9. Real time is a physics constraint too
A last, short one, because it's the constraint that ties the rest together. vsim_d is paced by clock_nanosleep to wall-clock time, because the firmware on the other end is a real-time loop that expects its IMU frames on a real-time cadence. And when the host can't keep up — a scheduling hiccup, a fat GC pause in the renderer — the daemon does something that looks lazy and is exactly right: it drops the lost time and resyncs, rather than running a burst of catch-up steps (main.cpp:504).
That's not sloppiness; it's correctness. A catch-up burst would hand the firmware a flurry of IMU frames faster than real time, desyncing the loop it's supposed to be pacing — worse than a dropped frame. A simulator that paces another real-time system has to treat wall-clock time as a hard constraint it may fall behind on but must never fake. The number of RK4 sub-steps per sample, meanwhile, is the knob for the other direction: more sub-steps buy finer integration and less collision tunnelling at the same sample rate — fidelity you can dial up without touching the cadence the firmware sees.
10. What I'd tell my past self
- Build the body before you fly it. The inertia tensor is not a parameter you guess — it's an integral over the mesh, products of inertia and all. Get §2 right and the gyroscopic term, the gains, and the whole transfer to hardware get right for free. Get it wrong and you're tuning a different aircraft.

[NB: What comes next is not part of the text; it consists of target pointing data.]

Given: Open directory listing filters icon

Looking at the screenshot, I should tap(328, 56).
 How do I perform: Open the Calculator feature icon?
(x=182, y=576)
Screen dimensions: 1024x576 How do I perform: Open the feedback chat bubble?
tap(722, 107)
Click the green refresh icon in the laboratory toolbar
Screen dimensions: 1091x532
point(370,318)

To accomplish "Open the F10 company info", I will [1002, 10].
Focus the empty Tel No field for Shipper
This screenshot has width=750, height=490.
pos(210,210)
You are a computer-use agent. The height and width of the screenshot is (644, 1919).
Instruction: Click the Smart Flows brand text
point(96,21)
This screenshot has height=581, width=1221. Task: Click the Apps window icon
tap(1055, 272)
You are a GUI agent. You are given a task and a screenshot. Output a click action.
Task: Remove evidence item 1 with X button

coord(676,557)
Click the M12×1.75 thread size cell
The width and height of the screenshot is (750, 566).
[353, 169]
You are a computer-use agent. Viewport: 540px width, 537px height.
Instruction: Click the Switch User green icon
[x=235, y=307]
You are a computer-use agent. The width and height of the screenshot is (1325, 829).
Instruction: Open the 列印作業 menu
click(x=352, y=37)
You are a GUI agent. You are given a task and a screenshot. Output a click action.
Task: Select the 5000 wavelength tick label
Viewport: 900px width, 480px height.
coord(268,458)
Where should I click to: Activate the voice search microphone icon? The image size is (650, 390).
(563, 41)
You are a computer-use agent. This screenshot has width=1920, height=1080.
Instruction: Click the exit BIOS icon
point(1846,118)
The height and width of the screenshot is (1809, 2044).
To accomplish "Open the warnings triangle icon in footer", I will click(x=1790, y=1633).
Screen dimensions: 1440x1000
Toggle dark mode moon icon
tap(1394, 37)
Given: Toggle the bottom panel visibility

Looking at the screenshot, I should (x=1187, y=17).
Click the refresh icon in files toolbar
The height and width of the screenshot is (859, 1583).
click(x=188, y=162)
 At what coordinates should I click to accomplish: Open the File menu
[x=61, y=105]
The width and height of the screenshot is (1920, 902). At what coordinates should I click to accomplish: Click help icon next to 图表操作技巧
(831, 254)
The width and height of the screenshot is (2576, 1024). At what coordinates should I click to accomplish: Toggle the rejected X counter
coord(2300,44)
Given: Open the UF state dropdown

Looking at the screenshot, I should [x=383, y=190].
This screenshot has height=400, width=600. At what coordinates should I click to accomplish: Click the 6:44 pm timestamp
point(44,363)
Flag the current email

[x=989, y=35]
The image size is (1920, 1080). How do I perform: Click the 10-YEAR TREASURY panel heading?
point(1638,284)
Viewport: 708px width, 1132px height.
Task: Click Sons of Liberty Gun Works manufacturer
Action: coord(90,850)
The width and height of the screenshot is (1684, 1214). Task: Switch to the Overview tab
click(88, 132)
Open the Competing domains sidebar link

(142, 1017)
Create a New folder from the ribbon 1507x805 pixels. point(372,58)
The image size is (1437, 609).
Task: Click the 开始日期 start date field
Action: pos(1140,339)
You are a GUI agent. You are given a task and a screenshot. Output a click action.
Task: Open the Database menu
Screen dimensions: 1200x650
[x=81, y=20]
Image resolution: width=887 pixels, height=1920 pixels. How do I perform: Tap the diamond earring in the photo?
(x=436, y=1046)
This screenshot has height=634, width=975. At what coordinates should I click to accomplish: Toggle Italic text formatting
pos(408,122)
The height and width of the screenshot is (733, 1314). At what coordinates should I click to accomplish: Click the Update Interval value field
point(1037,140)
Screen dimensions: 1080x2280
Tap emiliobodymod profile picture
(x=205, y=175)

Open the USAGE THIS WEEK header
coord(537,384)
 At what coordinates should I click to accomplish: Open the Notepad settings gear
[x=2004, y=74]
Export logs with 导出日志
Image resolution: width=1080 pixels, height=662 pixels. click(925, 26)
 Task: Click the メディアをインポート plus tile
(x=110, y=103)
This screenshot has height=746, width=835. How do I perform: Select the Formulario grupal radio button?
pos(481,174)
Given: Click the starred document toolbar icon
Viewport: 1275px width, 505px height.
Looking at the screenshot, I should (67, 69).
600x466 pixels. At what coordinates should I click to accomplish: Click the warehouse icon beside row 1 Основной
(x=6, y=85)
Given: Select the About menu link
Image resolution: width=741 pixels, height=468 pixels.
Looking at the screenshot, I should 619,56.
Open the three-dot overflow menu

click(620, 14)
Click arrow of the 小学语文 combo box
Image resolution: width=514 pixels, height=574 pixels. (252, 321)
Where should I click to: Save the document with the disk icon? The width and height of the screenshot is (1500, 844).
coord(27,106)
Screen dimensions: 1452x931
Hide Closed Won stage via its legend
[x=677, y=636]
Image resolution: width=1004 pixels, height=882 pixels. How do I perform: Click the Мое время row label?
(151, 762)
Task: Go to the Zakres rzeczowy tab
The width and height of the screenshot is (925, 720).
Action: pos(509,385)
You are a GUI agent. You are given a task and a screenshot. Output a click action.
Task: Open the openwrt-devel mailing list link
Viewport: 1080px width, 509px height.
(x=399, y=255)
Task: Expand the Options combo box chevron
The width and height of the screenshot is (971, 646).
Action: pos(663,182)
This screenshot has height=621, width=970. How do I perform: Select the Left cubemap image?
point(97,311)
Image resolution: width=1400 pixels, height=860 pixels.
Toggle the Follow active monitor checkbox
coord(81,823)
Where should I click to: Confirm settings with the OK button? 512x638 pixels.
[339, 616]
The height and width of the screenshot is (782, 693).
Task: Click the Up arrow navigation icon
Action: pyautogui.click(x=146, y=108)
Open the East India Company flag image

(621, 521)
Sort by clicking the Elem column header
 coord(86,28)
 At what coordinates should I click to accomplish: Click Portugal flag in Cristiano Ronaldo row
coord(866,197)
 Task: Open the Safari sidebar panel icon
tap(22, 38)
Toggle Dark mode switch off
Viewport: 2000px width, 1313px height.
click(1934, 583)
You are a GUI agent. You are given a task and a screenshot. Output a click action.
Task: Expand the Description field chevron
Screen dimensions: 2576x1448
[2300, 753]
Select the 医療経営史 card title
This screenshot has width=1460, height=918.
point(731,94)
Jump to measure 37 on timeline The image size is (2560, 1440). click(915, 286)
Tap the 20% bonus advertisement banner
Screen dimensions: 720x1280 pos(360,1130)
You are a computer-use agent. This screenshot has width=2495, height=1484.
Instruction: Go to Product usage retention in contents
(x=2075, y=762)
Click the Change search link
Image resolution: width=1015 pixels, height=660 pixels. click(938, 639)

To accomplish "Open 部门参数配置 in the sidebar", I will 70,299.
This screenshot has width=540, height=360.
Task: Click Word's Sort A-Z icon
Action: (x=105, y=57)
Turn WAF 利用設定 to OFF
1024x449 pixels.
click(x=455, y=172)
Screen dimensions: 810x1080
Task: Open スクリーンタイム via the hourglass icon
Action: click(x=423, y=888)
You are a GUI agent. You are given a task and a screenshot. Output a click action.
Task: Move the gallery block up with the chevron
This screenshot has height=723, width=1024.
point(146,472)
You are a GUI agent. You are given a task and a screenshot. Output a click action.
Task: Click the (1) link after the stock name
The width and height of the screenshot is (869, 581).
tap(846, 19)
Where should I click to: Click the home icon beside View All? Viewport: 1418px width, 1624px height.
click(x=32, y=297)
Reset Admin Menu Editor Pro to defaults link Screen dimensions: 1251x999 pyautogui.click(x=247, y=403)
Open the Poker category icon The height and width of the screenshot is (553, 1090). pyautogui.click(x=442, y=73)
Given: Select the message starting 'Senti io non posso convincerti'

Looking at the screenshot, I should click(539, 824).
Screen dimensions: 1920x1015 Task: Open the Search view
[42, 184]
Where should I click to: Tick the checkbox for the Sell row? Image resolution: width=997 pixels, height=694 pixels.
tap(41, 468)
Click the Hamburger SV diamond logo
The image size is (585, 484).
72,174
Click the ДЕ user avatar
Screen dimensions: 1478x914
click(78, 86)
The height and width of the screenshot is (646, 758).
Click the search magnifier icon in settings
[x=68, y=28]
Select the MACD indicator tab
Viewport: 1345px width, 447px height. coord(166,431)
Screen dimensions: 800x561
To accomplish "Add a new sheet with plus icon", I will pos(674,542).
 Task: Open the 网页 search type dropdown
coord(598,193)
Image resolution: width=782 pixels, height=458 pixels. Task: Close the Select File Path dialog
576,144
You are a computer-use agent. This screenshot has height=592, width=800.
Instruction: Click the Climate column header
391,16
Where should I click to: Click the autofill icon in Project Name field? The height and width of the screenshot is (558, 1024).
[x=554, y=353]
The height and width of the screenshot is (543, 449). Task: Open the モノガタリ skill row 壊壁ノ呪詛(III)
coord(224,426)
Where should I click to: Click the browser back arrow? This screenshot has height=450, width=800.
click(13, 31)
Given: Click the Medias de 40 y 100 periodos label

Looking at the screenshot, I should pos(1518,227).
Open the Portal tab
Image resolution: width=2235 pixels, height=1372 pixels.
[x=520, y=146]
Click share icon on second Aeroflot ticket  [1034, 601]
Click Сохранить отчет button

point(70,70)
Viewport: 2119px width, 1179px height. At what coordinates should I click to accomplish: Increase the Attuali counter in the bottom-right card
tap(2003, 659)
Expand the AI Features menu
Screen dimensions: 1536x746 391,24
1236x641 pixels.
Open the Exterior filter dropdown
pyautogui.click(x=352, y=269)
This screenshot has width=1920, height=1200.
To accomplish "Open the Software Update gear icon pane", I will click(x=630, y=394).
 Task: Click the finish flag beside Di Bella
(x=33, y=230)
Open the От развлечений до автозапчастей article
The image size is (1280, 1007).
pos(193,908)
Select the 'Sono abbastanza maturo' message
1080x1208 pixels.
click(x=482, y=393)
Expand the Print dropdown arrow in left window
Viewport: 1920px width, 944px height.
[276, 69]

- A diagonal inertia tensor lies about exactly the airframes worth simulating. The off-diagonal terms are small until the body tumbles off-axis, which is precisely when you needed them.
- The accelerometer measures specific force, not acceleration. at rest, gravity-sideways under tilt. Get the sign and the frame right or the estimator never converges — and the bug looks like a controller problem, not a sensor-model one.
- Correct physics on a non-symplectic integrator still drifts. Renormalize the quaternion every step; it's one square root against a quantity that only ever walks away. And know which conserved quantity your integrator isn't conserving.
clamp(NaN)returns NaN. Clamping bounds a number; it cannot remove a not-a-number. Reject non-finite values at every ingest, and keep a finite-check sanitizer as the last line — the clamp is not it.- Determinism has three leaks: the seed, the distribution's hidden cache, and every accumulator you forgot to reset. An A/B search will lie to you with a straight face until all three are plugged.
- Frame-rate-dependent physics is a bug even when it feels fine — and a known bug with a comment beats an unknown improvement slipped in under a refactor.
The thread running through all of it: a simulator is trustworthy not because its equations are elegant but because every seam between the mechanics and the machine — mesh to tensor, continuous to discrete, finite to NaN, sim-time to wall-clock — was made to stop lying. Writing the equations of motion is one half of the job; making sure the machine actually solves those equations and not a corrupted shadow of them is the other. You need both hats, and the bugs live in the gap between them.
Which is, I suppose, the usual shape of engineering.
Vayu is an in-house flight stack: STM32 firmware on a custom HAL, a Qt6 ground station, and the vsim_d physics daemon (tools/vsim/). The mass-properties integral lives ground-station-side (software/src/vsim/MassProperties.cpp) and is pushed to the daemon over the control pipe. Every figure in this post is computed by a small harness that mirrors the daemon's own algorithms — the Eberly integral, the RK4 quaternion update, the bias random walk, the Dryden filter. Each is reproducible directly from the equations above.